» **PROBLEM STATEMENT**: Give the data again exactly, from its opening line through the line in which "Given: Click the 支持所有格式 feature line" appears.

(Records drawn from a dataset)
○ ○ ○

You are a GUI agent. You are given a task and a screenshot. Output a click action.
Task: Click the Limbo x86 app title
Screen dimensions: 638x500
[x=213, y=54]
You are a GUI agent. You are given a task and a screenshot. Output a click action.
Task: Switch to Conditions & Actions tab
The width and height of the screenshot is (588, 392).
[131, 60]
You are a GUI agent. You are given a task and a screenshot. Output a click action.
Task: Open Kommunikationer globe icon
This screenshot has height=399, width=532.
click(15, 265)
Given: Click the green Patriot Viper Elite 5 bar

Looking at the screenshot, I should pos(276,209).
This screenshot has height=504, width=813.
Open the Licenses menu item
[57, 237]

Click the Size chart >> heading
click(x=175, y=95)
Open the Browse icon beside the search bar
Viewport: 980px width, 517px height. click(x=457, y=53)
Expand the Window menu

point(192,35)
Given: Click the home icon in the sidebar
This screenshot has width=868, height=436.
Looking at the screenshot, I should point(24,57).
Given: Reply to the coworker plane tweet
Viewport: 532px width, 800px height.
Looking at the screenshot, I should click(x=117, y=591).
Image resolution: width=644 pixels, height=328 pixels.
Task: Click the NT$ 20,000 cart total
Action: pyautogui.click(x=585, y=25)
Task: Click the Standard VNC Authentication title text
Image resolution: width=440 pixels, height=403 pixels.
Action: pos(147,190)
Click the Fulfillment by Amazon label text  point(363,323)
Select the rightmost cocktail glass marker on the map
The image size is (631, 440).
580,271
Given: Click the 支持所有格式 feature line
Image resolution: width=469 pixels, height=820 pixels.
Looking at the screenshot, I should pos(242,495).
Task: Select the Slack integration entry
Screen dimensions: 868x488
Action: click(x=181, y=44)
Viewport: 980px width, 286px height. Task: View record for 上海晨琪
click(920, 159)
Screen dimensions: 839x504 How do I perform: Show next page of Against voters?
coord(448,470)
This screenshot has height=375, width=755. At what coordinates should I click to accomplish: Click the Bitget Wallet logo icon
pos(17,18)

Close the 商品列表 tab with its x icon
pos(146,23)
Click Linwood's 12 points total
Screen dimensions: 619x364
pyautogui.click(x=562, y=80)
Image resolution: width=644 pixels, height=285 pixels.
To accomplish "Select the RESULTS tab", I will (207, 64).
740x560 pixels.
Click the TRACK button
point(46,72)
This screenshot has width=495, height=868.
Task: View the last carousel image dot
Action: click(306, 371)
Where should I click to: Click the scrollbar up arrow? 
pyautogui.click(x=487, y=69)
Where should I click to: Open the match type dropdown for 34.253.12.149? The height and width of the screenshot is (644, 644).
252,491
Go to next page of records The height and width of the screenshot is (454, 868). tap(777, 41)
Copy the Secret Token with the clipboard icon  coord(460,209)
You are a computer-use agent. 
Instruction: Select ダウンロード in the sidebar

○ ○ ○

» **EXERCISE RESULT**:
You are a GUI agent. You are given a task and a screenshot. Output a click action.
Task: Click the Limbo x86 app title
Screen dimensions: 638x500
[x=213, y=54]
You are a GUI agent. You are given a task and a screenshot. Output a click action.
Task: Switch to Conditions & Actions tab
The width and height of the screenshot is (588, 392).
[131, 60]
You are a GUI agent. You are given a task and a screenshot. Output a click action.
Task: Open Kommunikationer globe icon
This screenshot has height=399, width=532.
click(15, 265)
Given: Click the green Patriot Viper Elite 5 bar

Looking at the screenshot, I should pos(276,209).
This screenshot has height=504, width=813.
Open the Licenses menu item
[57, 237]

Click the Size chart >> heading
click(x=175, y=95)
Open the Browse icon beside the search bar
Viewport: 980px width, 517px height. click(x=457, y=53)
Expand the Window menu

point(192,35)
Given: Click the home icon in the sidebar
This screenshot has width=868, height=436.
Looking at the screenshot, I should point(24,57).
Given: Reply to the coworker plane tweet
Viewport: 532px width, 800px height.
Looking at the screenshot, I should click(x=117, y=591).
Image resolution: width=644 pixels, height=328 pixels.
Task: Click the NT$ 20,000 cart total
Action: pyautogui.click(x=585, y=25)
Task: Click the Standard VNC Authentication title text
Image resolution: width=440 pixels, height=403 pixels.
Action: pos(147,190)
Click the Fulfillment by Amazon label text  point(363,323)
Select the rightmost cocktail glass marker on the map
The image size is (631, 440).
580,271
Given: Click the 支持所有格式 feature line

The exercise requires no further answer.